***** Data for the task

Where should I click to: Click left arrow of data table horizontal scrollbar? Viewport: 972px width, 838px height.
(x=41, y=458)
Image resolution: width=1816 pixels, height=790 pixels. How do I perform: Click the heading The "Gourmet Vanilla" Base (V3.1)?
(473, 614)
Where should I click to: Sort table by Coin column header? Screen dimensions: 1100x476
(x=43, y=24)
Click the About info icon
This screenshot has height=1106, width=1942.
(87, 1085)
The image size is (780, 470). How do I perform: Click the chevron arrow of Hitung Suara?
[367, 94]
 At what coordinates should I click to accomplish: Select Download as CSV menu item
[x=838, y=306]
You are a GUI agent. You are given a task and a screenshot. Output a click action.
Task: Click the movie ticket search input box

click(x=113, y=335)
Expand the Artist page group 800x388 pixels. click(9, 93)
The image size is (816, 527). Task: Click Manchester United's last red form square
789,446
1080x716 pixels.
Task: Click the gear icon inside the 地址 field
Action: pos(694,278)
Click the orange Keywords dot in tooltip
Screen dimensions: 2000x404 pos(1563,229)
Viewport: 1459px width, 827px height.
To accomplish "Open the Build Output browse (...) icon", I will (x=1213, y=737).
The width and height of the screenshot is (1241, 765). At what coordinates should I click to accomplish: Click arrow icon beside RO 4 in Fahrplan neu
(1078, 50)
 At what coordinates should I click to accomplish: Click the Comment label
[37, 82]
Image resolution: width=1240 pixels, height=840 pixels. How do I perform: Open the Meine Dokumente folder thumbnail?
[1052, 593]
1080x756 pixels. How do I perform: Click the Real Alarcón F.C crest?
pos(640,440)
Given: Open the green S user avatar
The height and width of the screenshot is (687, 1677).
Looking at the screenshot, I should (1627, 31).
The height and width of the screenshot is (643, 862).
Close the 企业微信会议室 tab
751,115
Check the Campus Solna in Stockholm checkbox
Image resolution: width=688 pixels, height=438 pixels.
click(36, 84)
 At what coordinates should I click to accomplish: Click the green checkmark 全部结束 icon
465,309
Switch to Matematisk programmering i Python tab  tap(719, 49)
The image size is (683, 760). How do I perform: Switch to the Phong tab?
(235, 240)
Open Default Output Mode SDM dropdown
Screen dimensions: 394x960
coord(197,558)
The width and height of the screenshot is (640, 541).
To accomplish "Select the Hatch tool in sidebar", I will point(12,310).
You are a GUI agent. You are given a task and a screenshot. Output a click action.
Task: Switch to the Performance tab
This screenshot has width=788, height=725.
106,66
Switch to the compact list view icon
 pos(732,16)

**********

Exercise objective: In your answer, include only the lines above starting at the line that holds "1080x756 pixels. How" and ending at the line that holds "The height and width of the screenshot is (643, 862).", copied exactly.

Written response:
1080x756 pixels. How do I perform: Click the Real Alarcón F.C crest?
pos(640,440)
Given: Open the green S user avatar
The height and width of the screenshot is (687, 1677).
Looking at the screenshot, I should (1627, 31).
The height and width of the screenshot is (643, 862).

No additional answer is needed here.